I woke up in the most intense funk… I slept awful, the pain in my body (namely my implants) kept me up all night. It happens like this almost every night but it doesn’t always get to me. Today, it did. I’ve been in a foul mood all day because of how frustrated I am that sleep (and really everything) is impossible. That I don’t live LITERALLY a second without feeling my mastectomy, feeling chemo, feeling radiation, feeling my hysterectomy, feeling my recon…
……………..Sitting here typing. Feel it. Driving. Feel it. Walking. Feel it. Cooking. Reading. Putting mascara on. Painting my nails. Volleyball practice. Getting dressed. Drinking water. Conversing. Cleaning. Sleeping. You get the picture….
I’ve wanted to unzip from my head to my toes and step out of this existence. To be let go of by the cancer companion’s grip. To run, to jump, to dig and dive playing volleyball, to lift weights and get strong without excruciating joint pain, to get ready in the morning without having to sit and rest, to eat without getting instant heartburn, to walk without fracturing a toe. . . To be free of its constant presence.
Yet the both+and of freedom. Both the freedom from and the freedom of.
Interesting. Wishing for the freedom from would undermine the freedom of – would undermine my inner self, my story, my transformation. And because of this, there are days like today where the wrestle I have of desiring to be free from that which has freed me makes my soul ache. Too confusing to make sense of. Too heavy to carry.

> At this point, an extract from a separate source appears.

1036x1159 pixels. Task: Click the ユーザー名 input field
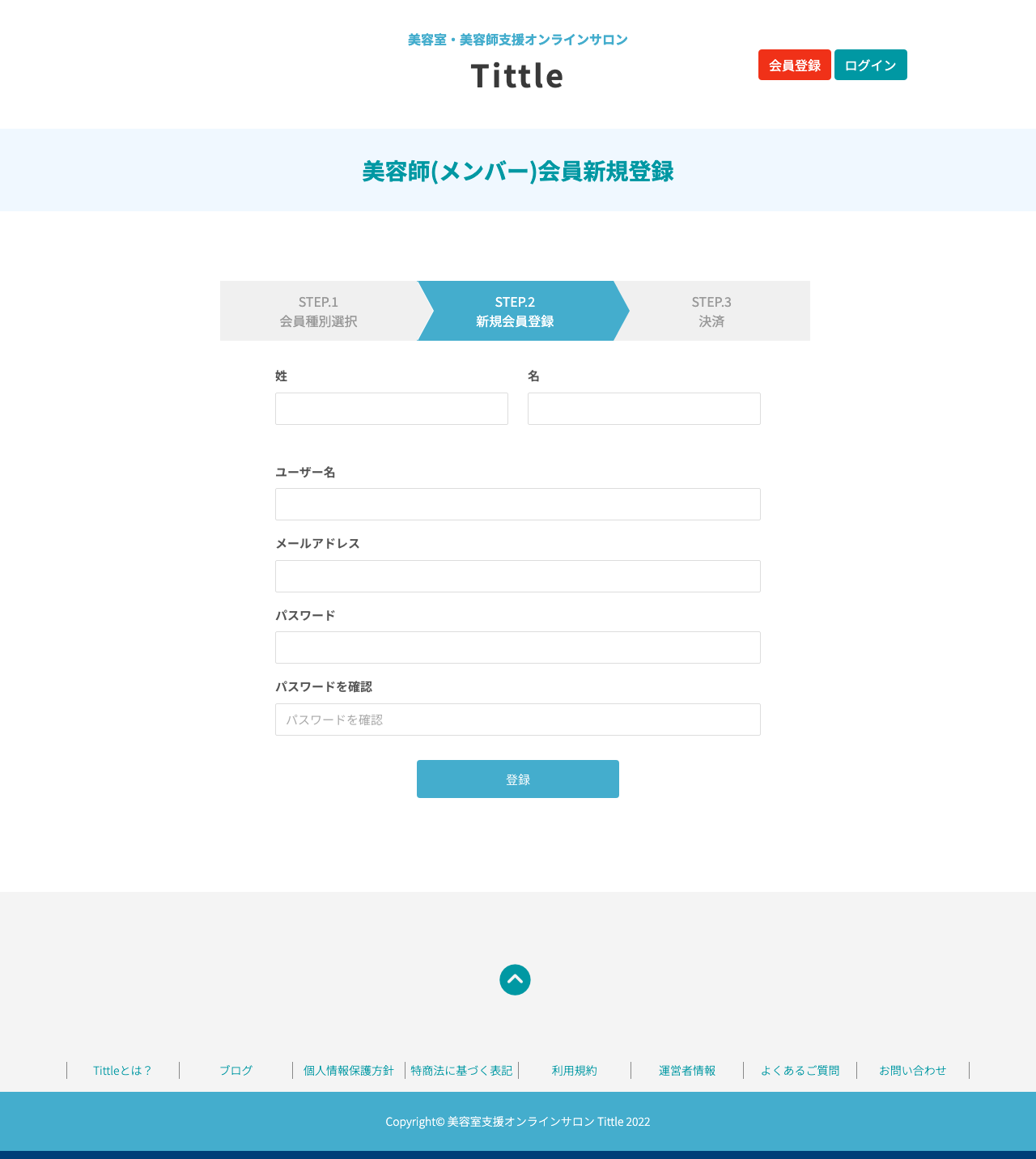point(517,503)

I am grateful the ache is temporary, I am grateful that on most days I embrace this broken mess for the beautiful freedom it provides, I am grateful that I am mostly comfortable in upside-down world. But today, the both+and is just too much.
*Post 1063
Done :: 2/28/18 :: Post 178
Tired. Long day. Needing sleep………..
Hope :: 2/28/19 :: Post 534
I had my second session with my new counselor today. I like her.
My mom texted me this morning and asked me how I was. My answer, “I’m pretty good”… those were new words for me. “I’m ok” or “I’m fine” or “I’m alright” are copy-and-paste-able on a daily basis…. I’m grateful I had an opportunity today to say something different and feel some sunlight on my face.
I find myself tonight, though, being pulled back into the “everything is so hard” darkness.
Today was so crazy at work because I had to get everything prepared for my absence because of surgery. And I’m tired of having to do that.
And then one teenager had issues today.
And then my other teenager started crying because she had a bad day.
And then my 10 year old told me about some stuff going down in 5th grade that is so something that would have gone down in junior year back in my day. Good gracious this world…
My husband is fried. I am fried. My kids are fried.
Tomorrow, bright and early, I go in for surgery #9 (if you count my chemo port placement and removal procedures). My anesthesiologist called tonight to introduce herself…she asked, “have you ever experienced anesthesia before?” Ha. Uh, yeah. Lots. I’m an old pro at this…
I’m hoping my surgeon has a good day tomorrow. Because I am significantly uneven due to transplanted fat not living at the same rate, he will need to use two different sizes of implants to try and achieve evenness. Basically, I am laying there, they cut me open, they insert an implant in each side, they sit me up and look to see how even I am and if not, they lay me back down, take them out and insert two others, sit me up, check for evenness, lay me back down and try again, sit me up, lay me back down, sit me up, lay me back down……. And at no point do I get to render an opinion. I am banking on the fact that he has done this hundreds of times and that he has a good eye. Additionally, he will also be doing some other tricky techniques to try and minimize the visual differences between the radiated side and the non-radiated side. So yeah, he really needs to have a good day….I’m putting A LOT of trust in him.
As I sit in the tension tonight of having a hopeful start to the day and a heavy end to it, with some big unknowns and big faith waiting for me tomorrow, I pray I can get some sleep. I will go into tomorrow with high hopes. Because I have nothing to lose. I will either come out with my expectations met or exceeded or I will have to continue to embrace the richness of the experiences even when it sucks and isn’t anything like I had hoped for.